Nuclear Plant Employment
• 1,400 – 1,800 jobs during construction on average (with peak employment as high as 2,400 jobs at certain times)
• Approximately 700 permanent jobs when the plant is operating: These jobs pay 36% more than average salaries in the local area.
• The 700 permanent jobs at the nuclear plant create an equivalent number of additional jobs in the local area to provide the goods and services necessary to support the nuclear plant workforce (e.g., car dealers, dry cleaners, food service, etc.).
Nuclear Plant Economic Benefits
• The average nuclear plant generates approximately $430 million a year in total output for the local community, and nearly $40 million per year in total labor income. These figures include both direct and secondary effects. The direct effects include the plant’s spending for goods, services and labor. The secondary effects include the subsequent spending attributable to the plant and its employees, as plant expenditures filter through the local economy. Analysis shows that every dollar spent by the average nuclear plant results in the creation of $1.07 in the local community.

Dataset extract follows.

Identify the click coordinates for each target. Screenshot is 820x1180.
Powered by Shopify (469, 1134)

• The average nuclear plant generates approximately $20 million per year in state and local taxes. These tax payments support schools, roads and other state and local infrastructure.

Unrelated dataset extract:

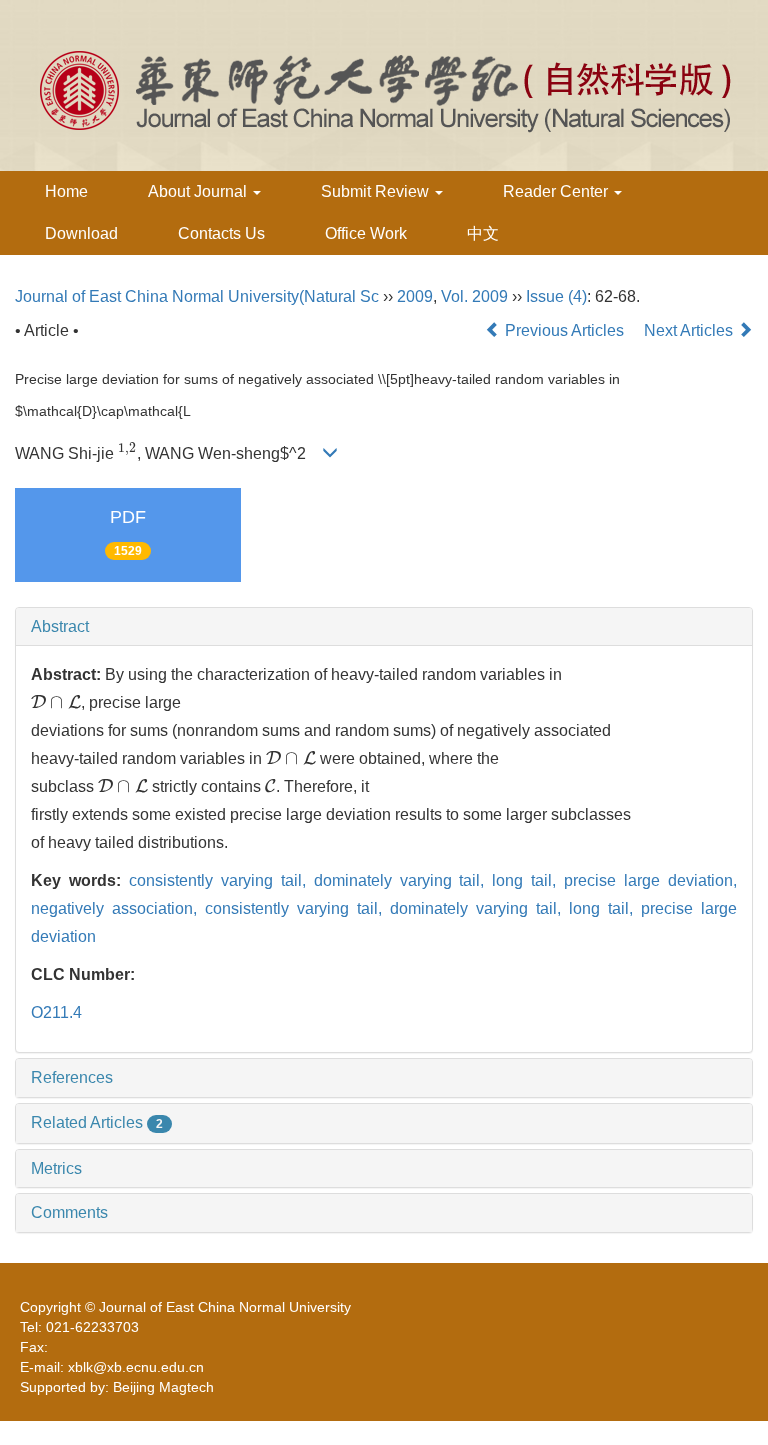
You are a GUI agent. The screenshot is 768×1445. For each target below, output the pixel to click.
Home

• The average nuclear plant generates approximately $75 million per year in federal taxes.
New Nuclear Plant Construction
• A new nuclear plant represents an investment of $6-8 billion (depending on plant size), including interest during construction. • Construction of a new nuclear power plant will provide a substantial boost to suppliers of commodities like concrete and steel and manufacturers of hundreds of components. For example, a single new nuclear power plant requires approximately: 1. 400,000 cubic yards of concrete—five times as much concrete as in the foundation and floor slabs of the 100-story Sears Tower in Chicago 2. 66,000 tons of steel 3. 44 miles of piping and 300 miles of electric wiring 4. 130,000 electrical components.